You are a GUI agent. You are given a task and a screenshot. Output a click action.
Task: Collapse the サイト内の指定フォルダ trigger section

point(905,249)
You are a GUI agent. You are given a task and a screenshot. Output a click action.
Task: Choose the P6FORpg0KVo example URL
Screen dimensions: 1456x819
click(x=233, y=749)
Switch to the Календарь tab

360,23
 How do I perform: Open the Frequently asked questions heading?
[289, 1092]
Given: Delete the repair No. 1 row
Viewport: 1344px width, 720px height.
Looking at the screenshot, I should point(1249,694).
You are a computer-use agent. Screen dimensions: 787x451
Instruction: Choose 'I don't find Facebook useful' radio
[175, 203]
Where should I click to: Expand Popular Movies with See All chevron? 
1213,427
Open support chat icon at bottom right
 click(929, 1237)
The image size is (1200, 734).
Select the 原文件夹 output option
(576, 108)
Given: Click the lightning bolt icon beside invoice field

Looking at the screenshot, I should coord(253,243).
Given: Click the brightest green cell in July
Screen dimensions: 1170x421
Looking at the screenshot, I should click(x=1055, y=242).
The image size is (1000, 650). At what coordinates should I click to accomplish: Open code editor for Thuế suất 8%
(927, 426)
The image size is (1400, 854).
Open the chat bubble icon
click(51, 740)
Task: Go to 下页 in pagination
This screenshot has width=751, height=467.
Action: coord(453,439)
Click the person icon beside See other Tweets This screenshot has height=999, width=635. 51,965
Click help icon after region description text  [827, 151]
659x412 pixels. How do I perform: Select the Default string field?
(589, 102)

○ ○ ○ ○ ○ ○ ○

→ Set task
Transcribe all of the entries above line for line, without changing any character, space, or line break.

→ The output
You are a GUI agent. You are given a task and a screenshot. Output a click action.
Task: Collapse the サイト内の指定フォルダ trigger section

point(905,249)
You are a GUI agent. You are given a task and a screenshot. Output a click action.
Task: Choose the P6FORpg0KVo example URL
Screen dimensions: 1456x819
click(x=233, y=749)
Switch to the Календарь tab

360,23
 How do I perform: Open the Frequently asked questions heading?
[289, 1092]
Given: Delete the repair No. 1 row
Viewport: 1344px width, 720px height.
Looking at the screenshot, I should point(1249,694).
You are a computer-use agent. Screen dimensions: 787x451
Instruction: Choose 'I don't find Facebook useful' radio
[175, 203]
Where should I click to: Expand Popular Movies with See All chevron? 
1213,427
Open support chat icon at bottom right
 click(929, 1237)
The image size is (1200, 734).
Select the 原文件夹 output option
(576, 108)
Given: Click the lightning bolt icon beside invoice field

Looking at the screenshot, I should coord(253,243).
Given: Click the brightest green cell in July
Screen dimensions: 1170x421
Looking at the screenshot, I should click(x=1055, y=242).
The image size is (1000, 650). At what coordinates should I click to accomplish: Open code editor for Thuế suất 8%
(927, 426)
The image size is (1400, 854).
Open the chat bubble icon
click(51, 740)
Task: Go to 下页 in pagination
This screenshot has width=751, height=467.
Action: coord(453,439)
Click the person icon beside See other Tweets This screenshot has height=999, width=635. 51,965
Click help icon after region description text  [827, 151]
659x412 pixels. How do I perform: Select the Default string field?
(589, 102)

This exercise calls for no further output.